╭─ DATA SHOWN
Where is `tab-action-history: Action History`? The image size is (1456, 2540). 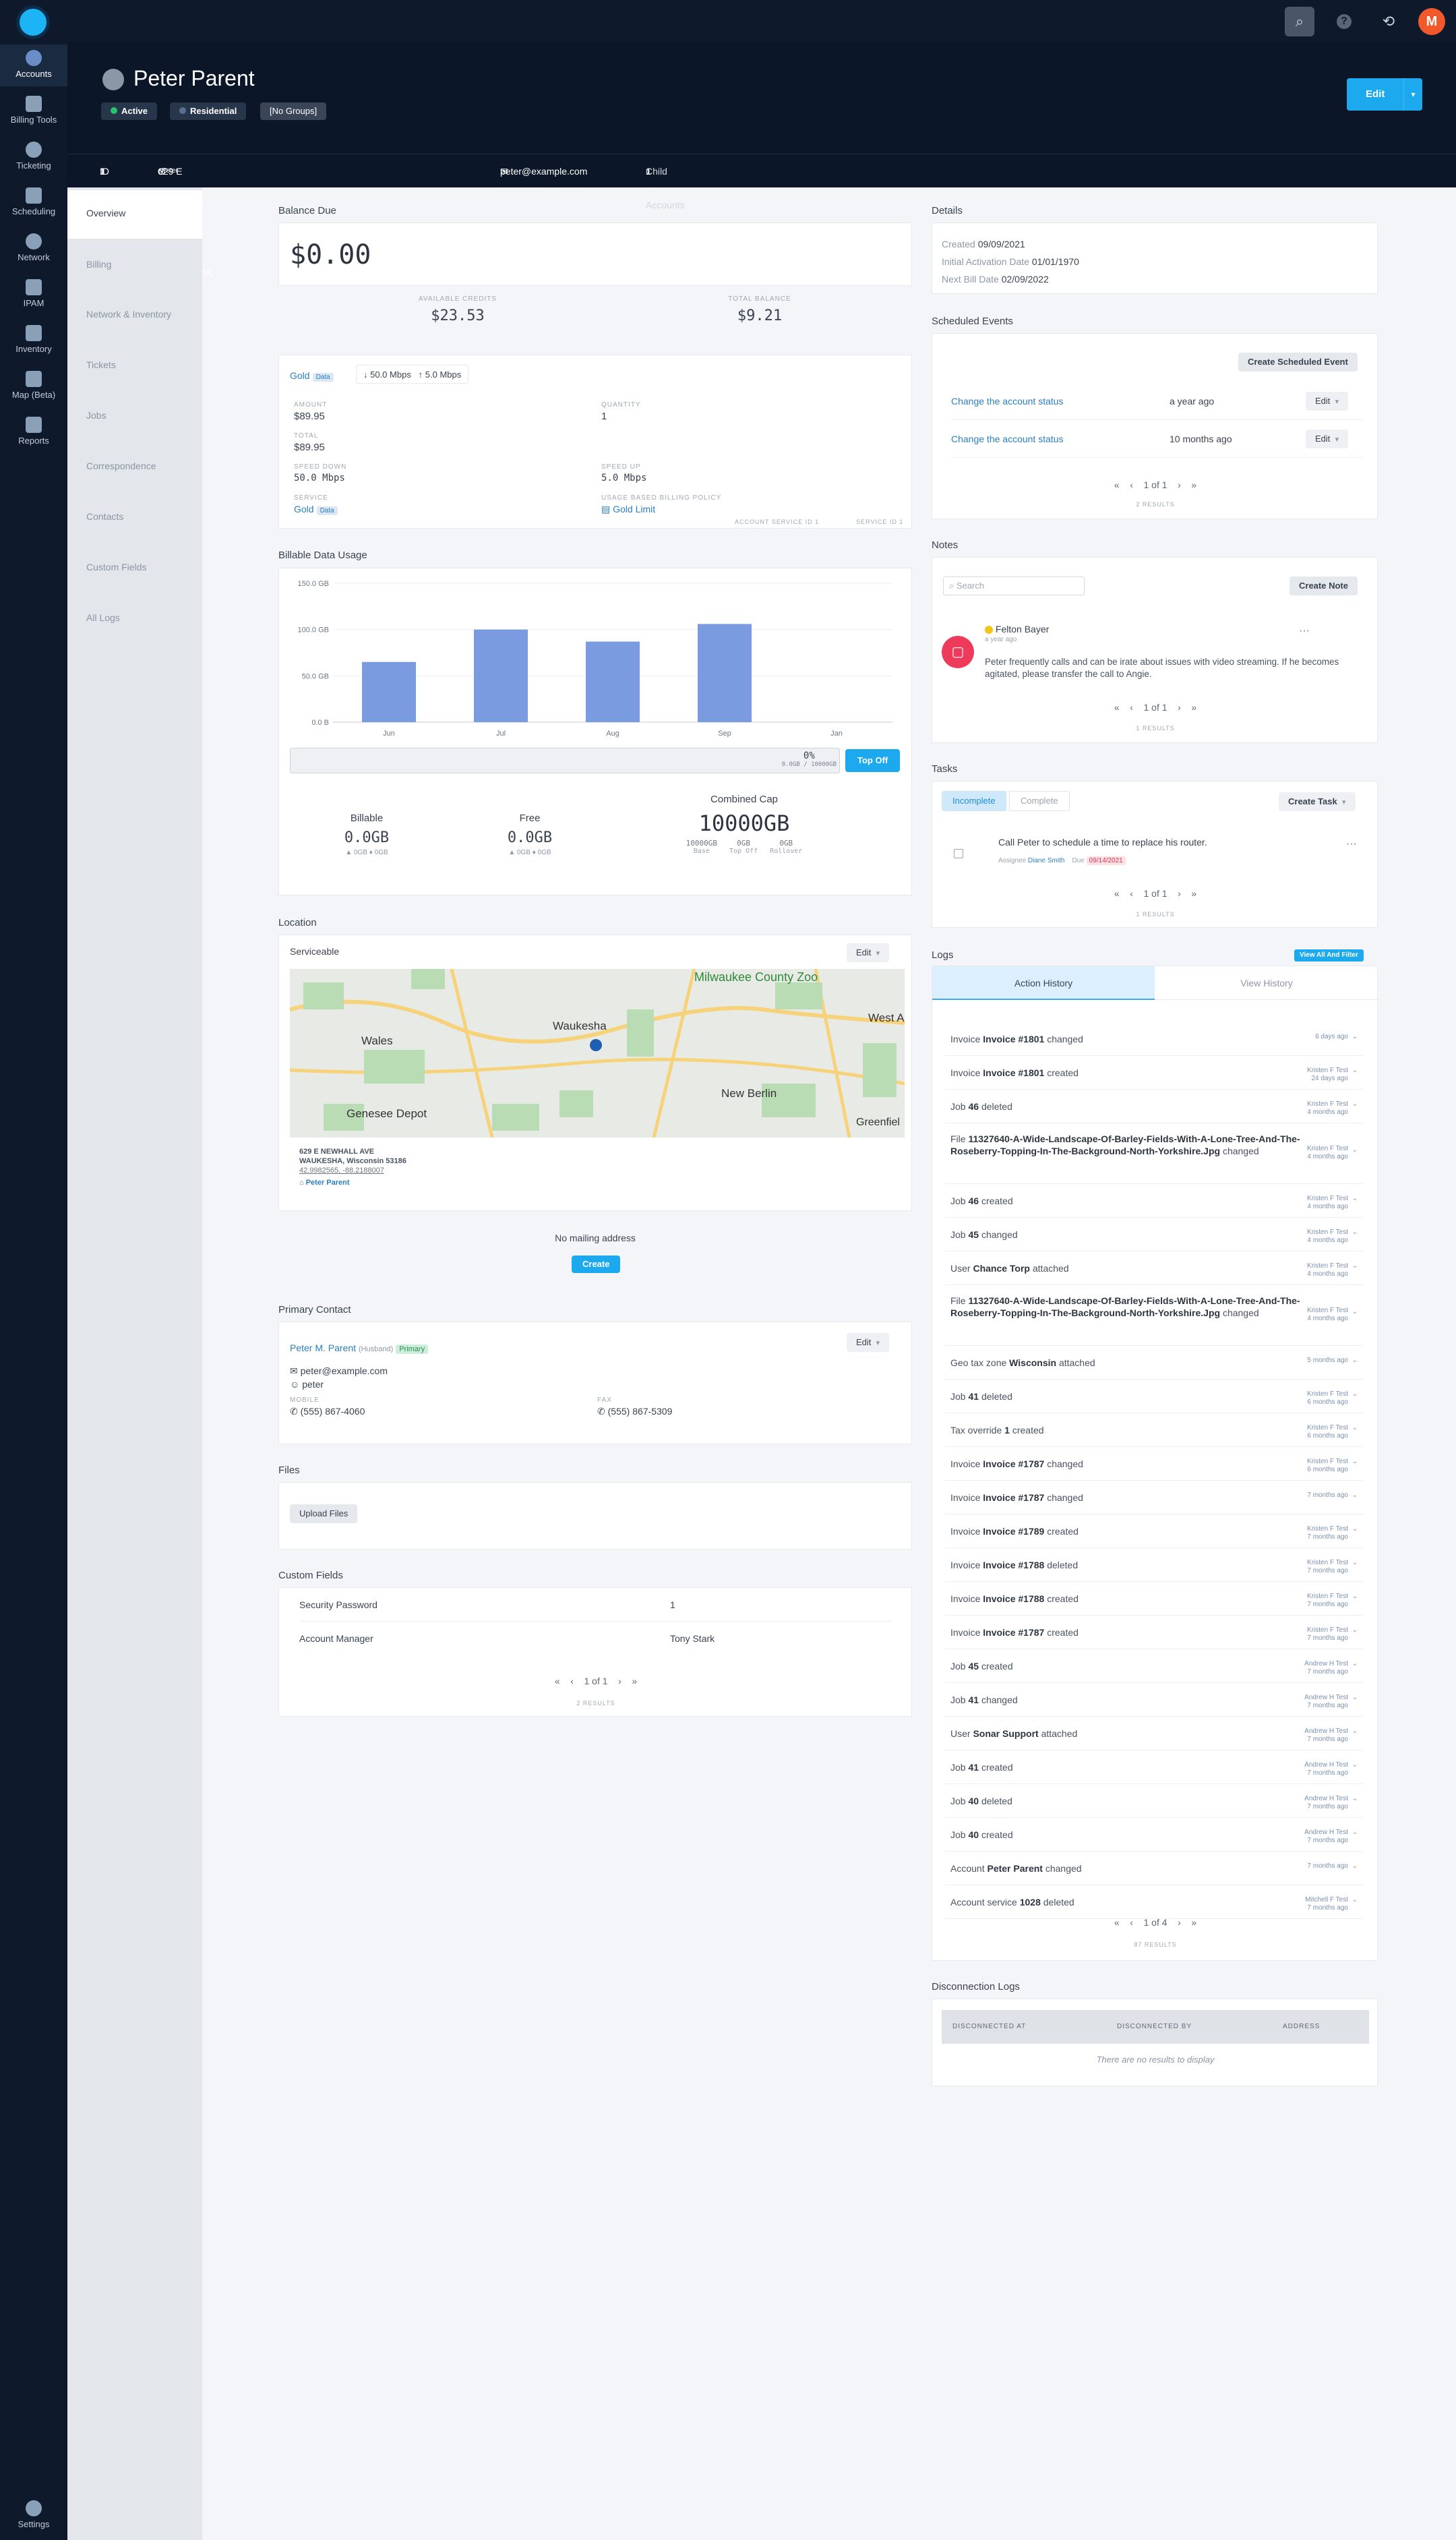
╰─
╭─ DATA SHOWN
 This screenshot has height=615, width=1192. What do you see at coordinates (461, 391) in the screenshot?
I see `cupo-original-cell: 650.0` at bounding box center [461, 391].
╰─
╭─ DATA SHOWN
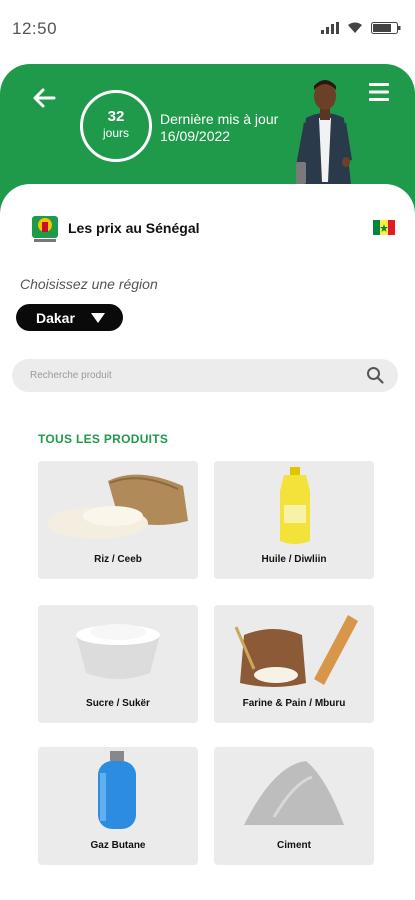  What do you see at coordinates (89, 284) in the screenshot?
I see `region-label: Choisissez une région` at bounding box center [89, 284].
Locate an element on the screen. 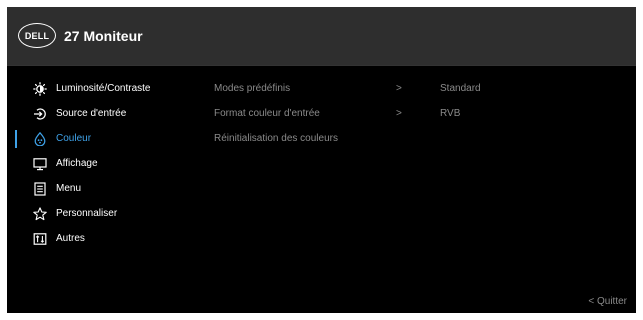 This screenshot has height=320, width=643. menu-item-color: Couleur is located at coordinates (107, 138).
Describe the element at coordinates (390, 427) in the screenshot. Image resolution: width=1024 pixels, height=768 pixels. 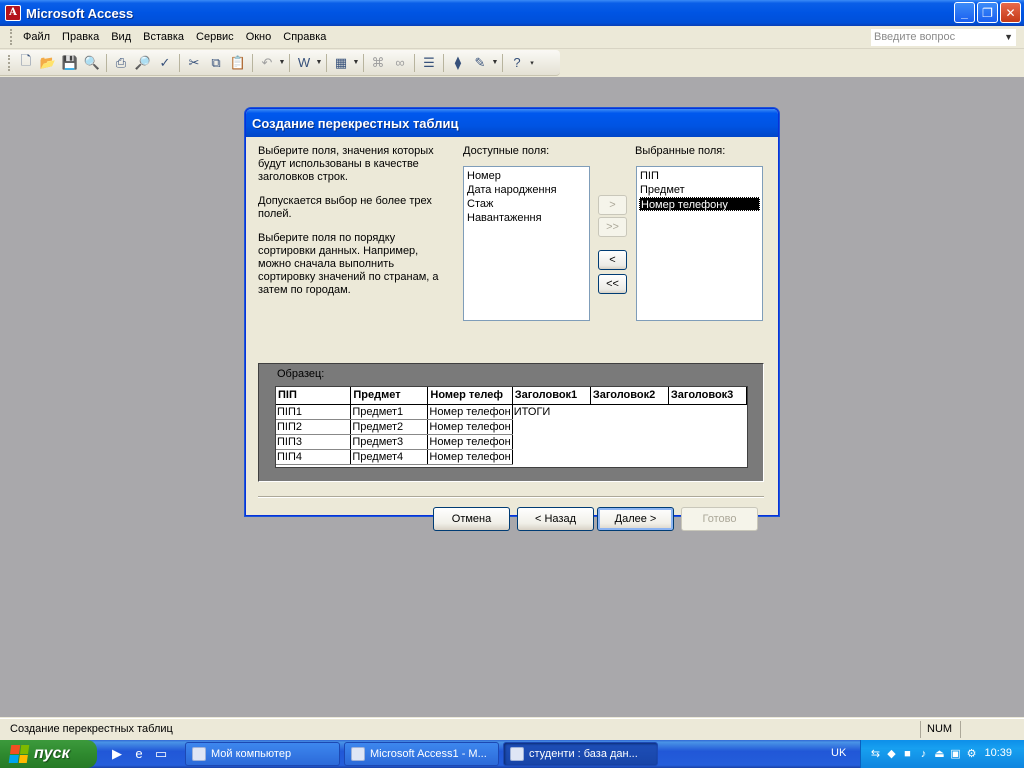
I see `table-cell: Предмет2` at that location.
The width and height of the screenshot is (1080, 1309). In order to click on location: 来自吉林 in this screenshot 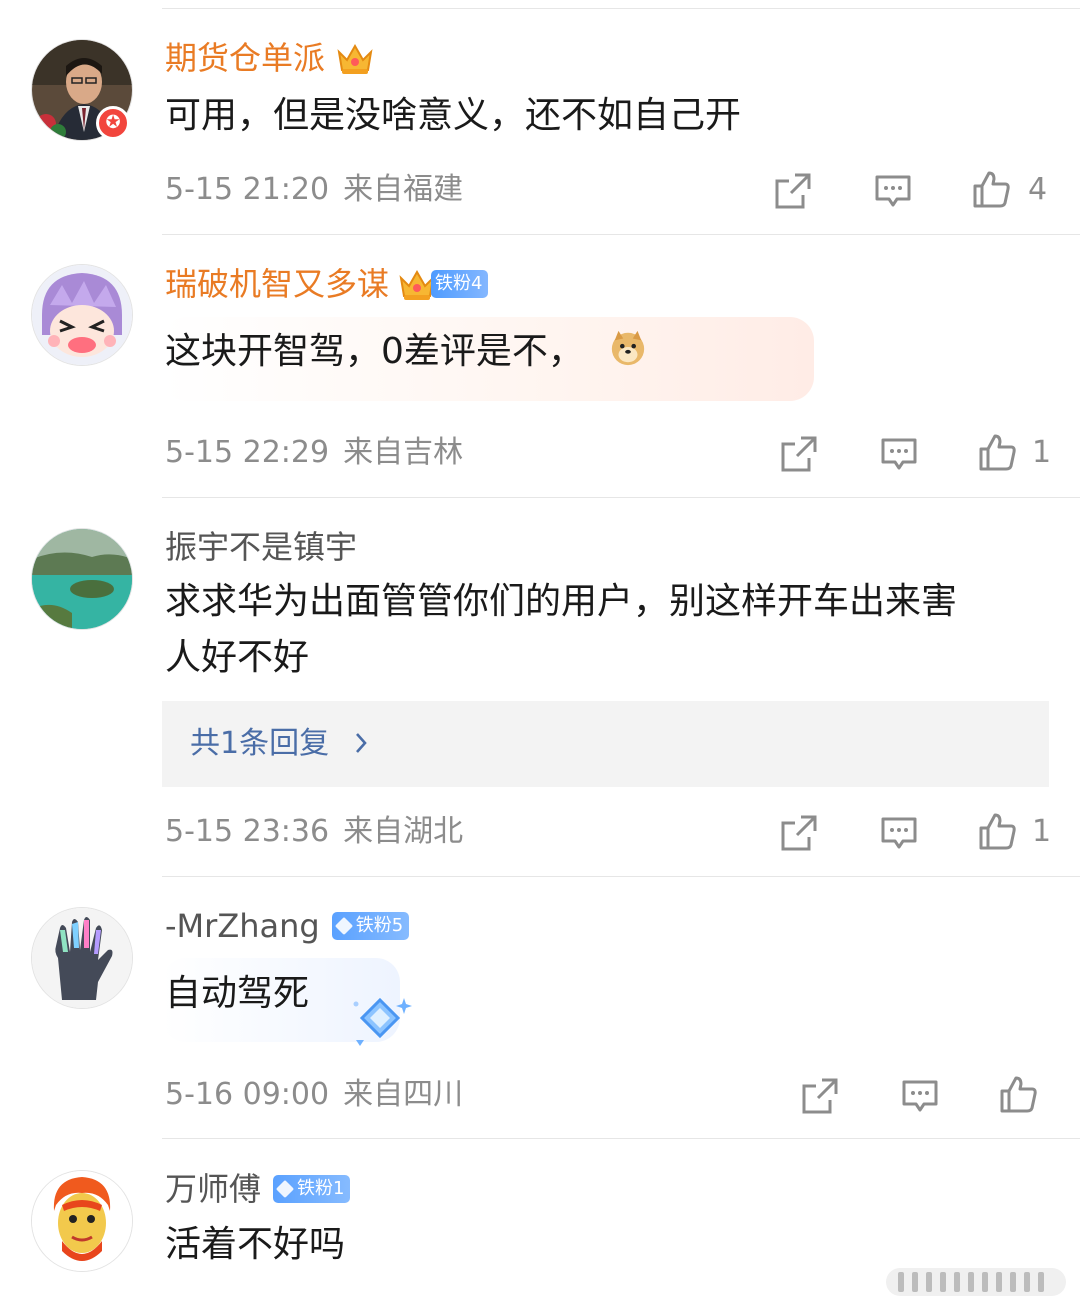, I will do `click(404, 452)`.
╰─
WHAT THE TASK REQUIRES ▸
Write out again the items from the line containing "This screenshot has height=615, width=1192." through the line containing "center [461, 391].", both of those lines included, with no other lines.

ANSWER BOX ▸
 This screenshot has height=615, width=1192. What do you see at coordinates (461, 391) in the screenshot?
I see `cupo-original-cell: 650.0` at bounding box center [461, 391].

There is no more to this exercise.